Abbott-Tate watched the top competitors race in Welland during the Games.

“Being able to see all these great athletes has just inspired me so much,” he says. “It’s just given me so much confidence and showed me what I can become.”

Abbott-Tate was also able to get in some training on the course during the Games, alongside the Pan Am athletes before and after events.

“And I’d go watch them after the practices.”

On the fast track


Athlete: Ali van Yzendoorn

Sport: Cycling

Venue: Milton Pan Am/Parapan Am Velodrome

Cost: $56 million

She was riding a borrowed bike when she discovered her talent and passion.

Always athletic, Orillia’s Ali van Yzendoorn was training for triathlons in 2013 and unexpectedly fell in love with the second of the race’s three legs.

“There was a (bike shop owner) in the Lindsay area who had lent her a bike for the cycling part of a triathlon,” says her mother, Sue van Yzendoorn. “And then he saw her time and he said, ‘I think you have something here.’”

By any measure, she did.

Just two years into a cycling career that still flummoxes both her parents, Ali has already claimed a national youth title in team pursuit track racing. And the 16-year-old says the new facility will help her cycling improve immensely — first and foremost by its proximity to her home.

A 90-minute drive away, the Milton facility cuts her travel time in half compared to the banked track in London, Ont., where she used to train two to three times a week.

“And it’s nice having Milton in a central region for a lot of different people,” she says. “There is such a great cycling community that it can serve.”

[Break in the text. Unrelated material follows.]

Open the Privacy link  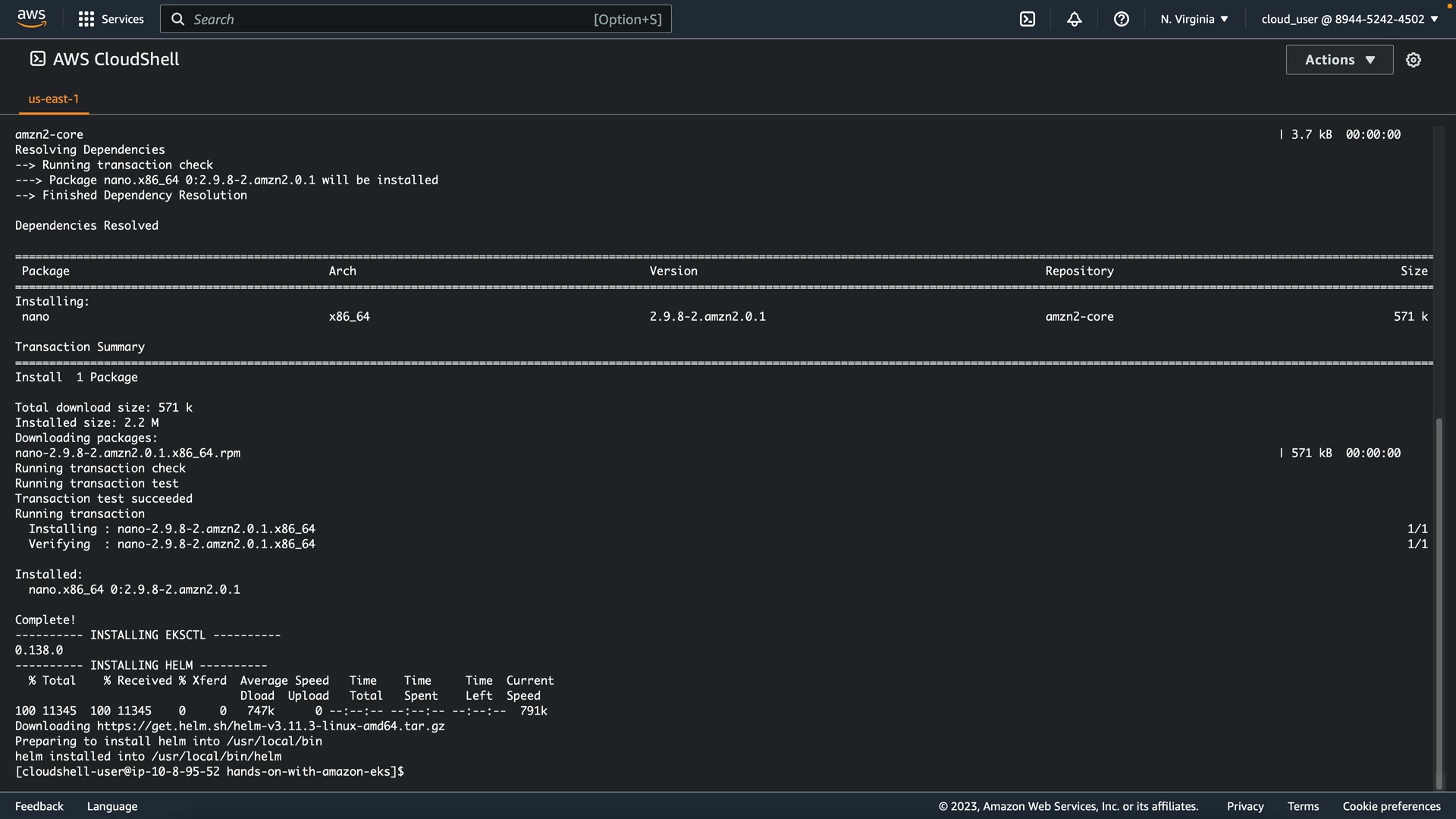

Unlike the London facility, Milton’s velodrome also features an Olympic-sized track, something that the young racer says is crucial to international success. “All the bigger races, that’s what it is.”

Van Yzendoorn says training on a track that featured some of the athletes she’ll pursue in the near future also gives her a heightened incentive.

“It just reminds me that I’m not that far away from them; if I just keep going, I can be there one day,” she says.

Off-track facilities at the velodrome, including weight rooms and classroom space, will also help, says van Yzendoorn, who is entering Grade 11.

“Sometimes my coach will take my team into the classroom where we can learn about nutrition and the other fitness aspects, like the cross-training of track,” she says.

“And that’s definitely really helpful. The whole (facility) has changed everything.”